Briefs (right)Scientists Oppose Delisting
By Jim Robbins
THE NEW YORK TIMES
A group of 269 biologists and other scientists from around the country asked the Fish and Wildlife Service on Monday not to lift the protections given to the Yellowstone grizzly bear by the Endangered Species Act.
Doing that, they said, could jeopardize its survival.
A letter from the scientists came on the last day of the comment period on the agency’s plan to remove protection for the bear. The service has said that the bear population, estimated at 500 to 600, is fully recovered and growing at 4 percent a year. There are safeguards to restore protection, federal biologists say, if the numbers decline.
Some environmental groups, including the National Wildlife Federation, support the move to remove the bear from the endangered list.
The letter from opponents of the move says the Yellowstone grizzly is cut off from other bears, and therefore new sources of DNA. Because of that, the population needs to be 2,000 to 3,000, the scientists say, to survive a catastrophic event, like disease or the loss of a critical food source.
“The Yellowstone grizzly bear population faces significant threats to recovery because of its small size, significant annual fluctuations in mortality rates, inadequate habitat protections, major threats to key foods, genetic risks, and proposed additional human-caused bear mortalities,” the letter said.
A Soldier’s Family Awaits One More Inquiry Into His Death
By Monica Davey and Eric Schmitt
THE NEW YORK TIMES
SAN JOSE, CALIF.
Patrick K. Tillman stood outside his law office here, staring intently at a yellow house across the street, just over 70 yards away. That, he recalled, is how far away his eldest son, Pat, who gave up a successful NFL career to become an Army Ranger, was standing from his fellow Rangers when they shot him dead in Afghanistan.

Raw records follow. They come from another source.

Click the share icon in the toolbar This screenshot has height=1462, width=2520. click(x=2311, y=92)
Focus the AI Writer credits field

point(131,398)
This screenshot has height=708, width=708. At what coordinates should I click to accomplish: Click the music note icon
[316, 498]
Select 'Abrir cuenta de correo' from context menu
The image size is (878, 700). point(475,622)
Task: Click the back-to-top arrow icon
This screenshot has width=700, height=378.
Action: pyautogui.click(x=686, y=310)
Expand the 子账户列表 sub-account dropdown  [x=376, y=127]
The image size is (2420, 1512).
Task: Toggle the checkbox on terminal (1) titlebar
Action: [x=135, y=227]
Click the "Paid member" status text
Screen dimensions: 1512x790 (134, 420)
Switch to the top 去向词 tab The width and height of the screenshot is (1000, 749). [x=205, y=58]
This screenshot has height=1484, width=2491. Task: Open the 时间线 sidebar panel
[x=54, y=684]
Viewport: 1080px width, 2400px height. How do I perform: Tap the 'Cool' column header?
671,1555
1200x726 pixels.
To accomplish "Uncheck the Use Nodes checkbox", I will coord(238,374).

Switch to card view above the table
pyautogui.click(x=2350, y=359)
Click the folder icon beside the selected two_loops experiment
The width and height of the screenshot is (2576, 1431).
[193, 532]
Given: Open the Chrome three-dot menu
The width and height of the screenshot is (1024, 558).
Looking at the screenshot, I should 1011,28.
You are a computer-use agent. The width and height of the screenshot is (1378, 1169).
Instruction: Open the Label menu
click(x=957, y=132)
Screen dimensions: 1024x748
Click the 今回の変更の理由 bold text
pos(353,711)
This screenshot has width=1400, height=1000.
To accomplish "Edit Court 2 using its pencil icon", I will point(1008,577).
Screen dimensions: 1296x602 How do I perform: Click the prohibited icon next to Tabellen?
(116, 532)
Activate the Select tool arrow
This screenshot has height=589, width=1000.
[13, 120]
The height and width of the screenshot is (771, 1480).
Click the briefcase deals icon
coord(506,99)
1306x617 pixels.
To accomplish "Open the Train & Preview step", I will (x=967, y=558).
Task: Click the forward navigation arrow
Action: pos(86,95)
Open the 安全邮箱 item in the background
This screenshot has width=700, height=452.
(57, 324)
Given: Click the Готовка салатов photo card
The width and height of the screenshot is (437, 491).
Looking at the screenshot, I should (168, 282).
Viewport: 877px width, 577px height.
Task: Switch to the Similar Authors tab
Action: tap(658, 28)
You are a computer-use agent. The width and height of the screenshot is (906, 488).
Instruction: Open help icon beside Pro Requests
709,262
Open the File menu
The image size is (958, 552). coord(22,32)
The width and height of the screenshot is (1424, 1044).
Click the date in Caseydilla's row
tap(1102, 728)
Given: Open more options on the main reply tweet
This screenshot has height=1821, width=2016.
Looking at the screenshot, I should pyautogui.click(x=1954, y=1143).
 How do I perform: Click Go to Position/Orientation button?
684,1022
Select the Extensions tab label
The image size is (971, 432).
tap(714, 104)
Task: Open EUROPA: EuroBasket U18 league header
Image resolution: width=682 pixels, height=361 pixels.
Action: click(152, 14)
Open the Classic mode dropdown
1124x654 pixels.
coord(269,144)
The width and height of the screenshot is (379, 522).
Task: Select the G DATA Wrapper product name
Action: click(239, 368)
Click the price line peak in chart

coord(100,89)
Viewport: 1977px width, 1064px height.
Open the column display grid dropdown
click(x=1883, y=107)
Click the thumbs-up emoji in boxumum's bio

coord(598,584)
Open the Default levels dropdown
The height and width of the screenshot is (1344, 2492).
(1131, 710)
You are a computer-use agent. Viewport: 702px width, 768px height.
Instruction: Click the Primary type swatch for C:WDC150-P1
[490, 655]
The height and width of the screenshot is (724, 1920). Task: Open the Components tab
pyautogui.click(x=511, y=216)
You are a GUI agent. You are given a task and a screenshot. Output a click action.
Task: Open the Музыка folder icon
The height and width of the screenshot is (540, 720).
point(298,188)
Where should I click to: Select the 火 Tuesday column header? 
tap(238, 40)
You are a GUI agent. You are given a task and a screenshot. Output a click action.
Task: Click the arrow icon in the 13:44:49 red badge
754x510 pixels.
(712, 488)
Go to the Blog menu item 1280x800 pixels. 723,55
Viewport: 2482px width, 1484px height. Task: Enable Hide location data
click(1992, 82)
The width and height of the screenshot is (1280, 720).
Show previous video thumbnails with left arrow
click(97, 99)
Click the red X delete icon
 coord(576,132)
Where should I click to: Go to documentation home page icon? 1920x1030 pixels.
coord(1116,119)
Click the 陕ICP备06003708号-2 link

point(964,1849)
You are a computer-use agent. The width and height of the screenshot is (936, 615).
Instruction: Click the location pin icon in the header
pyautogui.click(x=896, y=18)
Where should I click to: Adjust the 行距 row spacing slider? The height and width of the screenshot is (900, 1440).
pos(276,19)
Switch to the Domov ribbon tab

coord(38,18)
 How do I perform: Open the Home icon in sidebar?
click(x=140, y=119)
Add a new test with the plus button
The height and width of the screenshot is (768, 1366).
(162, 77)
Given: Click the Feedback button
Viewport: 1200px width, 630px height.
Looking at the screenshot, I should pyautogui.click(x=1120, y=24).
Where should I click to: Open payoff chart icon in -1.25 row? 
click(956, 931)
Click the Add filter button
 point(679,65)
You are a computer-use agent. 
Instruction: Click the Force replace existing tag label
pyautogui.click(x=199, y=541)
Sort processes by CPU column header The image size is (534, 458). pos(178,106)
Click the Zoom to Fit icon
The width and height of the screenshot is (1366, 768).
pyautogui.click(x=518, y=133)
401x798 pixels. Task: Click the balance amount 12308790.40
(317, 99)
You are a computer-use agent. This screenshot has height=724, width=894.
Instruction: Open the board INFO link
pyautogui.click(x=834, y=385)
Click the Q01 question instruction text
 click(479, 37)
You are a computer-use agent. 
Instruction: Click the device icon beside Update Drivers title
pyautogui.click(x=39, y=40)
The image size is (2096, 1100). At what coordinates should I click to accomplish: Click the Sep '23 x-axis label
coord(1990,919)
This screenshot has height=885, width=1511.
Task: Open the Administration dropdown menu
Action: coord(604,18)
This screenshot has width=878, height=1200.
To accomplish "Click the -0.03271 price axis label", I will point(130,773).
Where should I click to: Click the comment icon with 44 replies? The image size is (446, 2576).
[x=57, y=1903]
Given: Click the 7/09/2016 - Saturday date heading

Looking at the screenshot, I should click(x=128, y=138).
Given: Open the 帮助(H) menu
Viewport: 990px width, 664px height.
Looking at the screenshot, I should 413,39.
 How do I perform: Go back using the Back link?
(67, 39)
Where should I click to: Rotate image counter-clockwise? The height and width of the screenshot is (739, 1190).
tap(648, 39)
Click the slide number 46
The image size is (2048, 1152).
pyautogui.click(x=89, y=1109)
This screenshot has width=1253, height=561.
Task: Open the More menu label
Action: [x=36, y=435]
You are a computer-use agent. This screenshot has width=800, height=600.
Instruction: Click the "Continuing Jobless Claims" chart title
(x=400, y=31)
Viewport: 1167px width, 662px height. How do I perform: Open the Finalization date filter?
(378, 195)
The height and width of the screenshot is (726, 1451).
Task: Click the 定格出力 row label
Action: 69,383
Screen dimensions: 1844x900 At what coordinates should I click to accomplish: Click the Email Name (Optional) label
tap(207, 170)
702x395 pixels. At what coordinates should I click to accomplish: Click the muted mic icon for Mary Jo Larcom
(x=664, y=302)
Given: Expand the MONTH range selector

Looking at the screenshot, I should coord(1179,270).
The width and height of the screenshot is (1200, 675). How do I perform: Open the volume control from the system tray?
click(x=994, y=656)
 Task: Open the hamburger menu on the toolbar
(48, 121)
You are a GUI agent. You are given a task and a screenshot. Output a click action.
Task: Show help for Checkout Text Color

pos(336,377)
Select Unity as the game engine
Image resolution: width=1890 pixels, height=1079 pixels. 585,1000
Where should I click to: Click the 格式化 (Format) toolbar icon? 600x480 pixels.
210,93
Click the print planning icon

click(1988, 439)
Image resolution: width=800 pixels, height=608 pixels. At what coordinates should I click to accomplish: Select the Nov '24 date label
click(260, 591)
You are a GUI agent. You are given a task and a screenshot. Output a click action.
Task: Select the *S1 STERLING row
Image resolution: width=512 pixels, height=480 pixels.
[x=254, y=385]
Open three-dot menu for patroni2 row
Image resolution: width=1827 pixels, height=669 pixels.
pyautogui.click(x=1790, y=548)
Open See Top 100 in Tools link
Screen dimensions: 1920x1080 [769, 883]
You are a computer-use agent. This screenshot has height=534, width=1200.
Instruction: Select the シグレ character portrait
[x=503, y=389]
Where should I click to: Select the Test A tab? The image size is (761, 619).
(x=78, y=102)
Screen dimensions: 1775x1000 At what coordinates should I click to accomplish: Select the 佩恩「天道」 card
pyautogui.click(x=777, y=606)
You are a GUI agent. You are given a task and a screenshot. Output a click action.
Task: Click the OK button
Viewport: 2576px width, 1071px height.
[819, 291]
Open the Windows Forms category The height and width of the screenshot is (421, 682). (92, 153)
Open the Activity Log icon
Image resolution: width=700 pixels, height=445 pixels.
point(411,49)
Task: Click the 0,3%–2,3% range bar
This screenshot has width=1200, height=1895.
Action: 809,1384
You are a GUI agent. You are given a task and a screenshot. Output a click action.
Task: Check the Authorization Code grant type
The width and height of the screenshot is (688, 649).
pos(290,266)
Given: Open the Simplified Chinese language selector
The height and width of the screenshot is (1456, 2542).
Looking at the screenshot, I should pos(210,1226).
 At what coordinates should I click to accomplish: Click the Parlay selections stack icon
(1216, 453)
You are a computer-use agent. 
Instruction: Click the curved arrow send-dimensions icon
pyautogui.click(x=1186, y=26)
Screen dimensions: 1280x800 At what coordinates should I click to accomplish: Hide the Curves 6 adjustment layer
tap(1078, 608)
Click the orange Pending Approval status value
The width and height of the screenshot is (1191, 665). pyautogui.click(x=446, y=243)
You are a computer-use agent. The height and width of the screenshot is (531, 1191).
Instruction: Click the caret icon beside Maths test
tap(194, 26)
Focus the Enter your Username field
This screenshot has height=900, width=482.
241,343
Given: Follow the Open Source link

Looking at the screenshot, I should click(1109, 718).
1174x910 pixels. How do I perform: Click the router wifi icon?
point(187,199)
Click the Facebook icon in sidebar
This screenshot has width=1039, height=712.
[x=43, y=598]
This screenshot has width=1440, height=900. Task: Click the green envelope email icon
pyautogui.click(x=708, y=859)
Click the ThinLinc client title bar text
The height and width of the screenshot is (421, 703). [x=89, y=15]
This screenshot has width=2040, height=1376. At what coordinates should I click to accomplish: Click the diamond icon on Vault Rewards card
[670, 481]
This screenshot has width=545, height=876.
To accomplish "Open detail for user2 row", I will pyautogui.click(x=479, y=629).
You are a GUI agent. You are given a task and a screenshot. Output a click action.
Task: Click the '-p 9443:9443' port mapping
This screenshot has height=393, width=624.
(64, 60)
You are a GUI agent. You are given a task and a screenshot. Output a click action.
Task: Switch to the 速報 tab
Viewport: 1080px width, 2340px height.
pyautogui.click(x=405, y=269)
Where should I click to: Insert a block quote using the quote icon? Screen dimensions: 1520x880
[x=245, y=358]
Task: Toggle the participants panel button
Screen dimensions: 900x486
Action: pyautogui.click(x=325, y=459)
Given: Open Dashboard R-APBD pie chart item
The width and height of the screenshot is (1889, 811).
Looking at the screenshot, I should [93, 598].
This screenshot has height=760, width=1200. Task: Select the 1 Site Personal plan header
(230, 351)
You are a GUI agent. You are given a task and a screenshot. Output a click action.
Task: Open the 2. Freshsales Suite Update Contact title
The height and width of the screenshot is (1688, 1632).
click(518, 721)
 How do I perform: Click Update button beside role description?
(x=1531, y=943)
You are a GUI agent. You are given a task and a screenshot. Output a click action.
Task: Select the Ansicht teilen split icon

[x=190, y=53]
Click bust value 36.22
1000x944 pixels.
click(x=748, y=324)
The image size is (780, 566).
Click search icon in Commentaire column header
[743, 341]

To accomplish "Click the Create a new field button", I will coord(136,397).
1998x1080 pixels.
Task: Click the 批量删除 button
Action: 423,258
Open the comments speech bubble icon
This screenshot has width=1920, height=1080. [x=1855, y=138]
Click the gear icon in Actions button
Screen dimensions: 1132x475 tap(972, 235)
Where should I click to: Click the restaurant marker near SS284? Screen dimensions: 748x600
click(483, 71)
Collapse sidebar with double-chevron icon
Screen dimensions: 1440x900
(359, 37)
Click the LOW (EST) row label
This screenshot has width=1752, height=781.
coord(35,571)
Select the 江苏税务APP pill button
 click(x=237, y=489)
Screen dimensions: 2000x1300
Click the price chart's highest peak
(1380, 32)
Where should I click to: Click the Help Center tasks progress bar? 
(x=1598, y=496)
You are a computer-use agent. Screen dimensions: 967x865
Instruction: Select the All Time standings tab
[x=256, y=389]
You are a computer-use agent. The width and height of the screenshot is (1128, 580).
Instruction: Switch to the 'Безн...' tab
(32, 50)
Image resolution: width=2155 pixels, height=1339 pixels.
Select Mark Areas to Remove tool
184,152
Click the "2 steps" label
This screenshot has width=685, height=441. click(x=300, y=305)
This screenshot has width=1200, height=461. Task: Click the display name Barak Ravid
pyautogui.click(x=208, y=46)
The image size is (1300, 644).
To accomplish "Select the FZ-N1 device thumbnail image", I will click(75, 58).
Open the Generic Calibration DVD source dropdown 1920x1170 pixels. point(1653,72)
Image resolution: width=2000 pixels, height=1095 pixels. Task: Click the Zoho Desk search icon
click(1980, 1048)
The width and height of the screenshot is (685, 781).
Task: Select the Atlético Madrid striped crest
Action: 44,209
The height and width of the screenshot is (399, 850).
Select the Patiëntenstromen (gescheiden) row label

“I could hit that house with a rock,” Tillman said. “You can see every last detail on that place, everything, and you’re telling me they couldn’t see Pat?”
Tillman, 51, is a grieving father who has refused to give up on his son. While fiercely shunning the public spotlight that has followed Cpl. Pat Tillman’s death, Tillman has spent untold hours behind the scenes considering measurements like the 70 yards.
He has drafted lengthy, sometimes raw, letters to military leaders, demanding answers about the shooting. And he has studied — and challenged — Army PowerPoint presentations meant to explain how his son, who had called out his own name and waved his arms, wound up dead anyway, shot three times in the head by his own unit, which said it mistook him for the enemy.
NYU And Columbia Get Gifts
Of About $200 Million Each
By John Noble Wilford and Jonathan D. Glater
THE NEW YORK TIMES
New York University and Columbia have each received donations of about $200 million, among the largest to academic institutions in recent years. The gifts, from different donors, come as both universities try to compete with rivals that have far larger endowments.
The gift to NYU, among the largest it has ever received, will create a multidisciplinary center for the study of the ancient world. Consisting of cash and real estate valued at up to $200 million, the gift is from the Leon Levy Foundation. Levy, who died in 2003, was a Wall Street investor and benefactor of art and archaeology. The university president, John Sexton, and the Levy foundation’s trustee, Shelby White, Levy’s widow, are expected to announce the gift on Tuesday.
The gift to Columbia, announced Monday at a ceremony attended by Mayor Michael R. Bloomberg, is the largest in the university’s history. It is from the Jerome L. Greene Foundation, established by Greene, a prominent New York lawyer and a Columbia alumnus, and from his widow, Dawn M. Greene. The money, slightly more than $200 million, will establish the Jerome L. Greene Science Center to study the brain and human behavior.
NYU officials emphasized in interviews that a goal of the new center, to be called the Institute for the Study of the Ancient World, was to approach the research and teaching of antiquity on a broad geographic and thematic scale. The focus will be on cultural evolution through time and across societies and regions, incorporating the history, archaeology, literature and art of antiquity.
A Financial Search Service
By John Markoff
THE NEW YORK TIMES
Harnessing yet another data category to its search-engine prowess, Google is introducing a financial information service intended to compete directly with offerings from Microsoft, Yahoo and other sources, Google executives said Monday.
Google said the service, at www.finance.google.com, would distinguish itself by providing stock charts with interactive qualities like those on its Google Maps service, allowing users to find deeper or specified layers of data by sliding the cursor.
The site will focus on current and historical data for both public and private companies, and following a Google practice for its new offerings, it will not immediately carry advertisements.
“Our focus is on the user and the product,” said Marissa Mayer, Google’s vice president for search products and user experience. She said the company would consider revenue possibilities later.
Google said the initiative grew out of a survey it conducted 15 months ago, asking its users what kinds of new services they would find helpful. The response was dominated by two themes, maps and finance.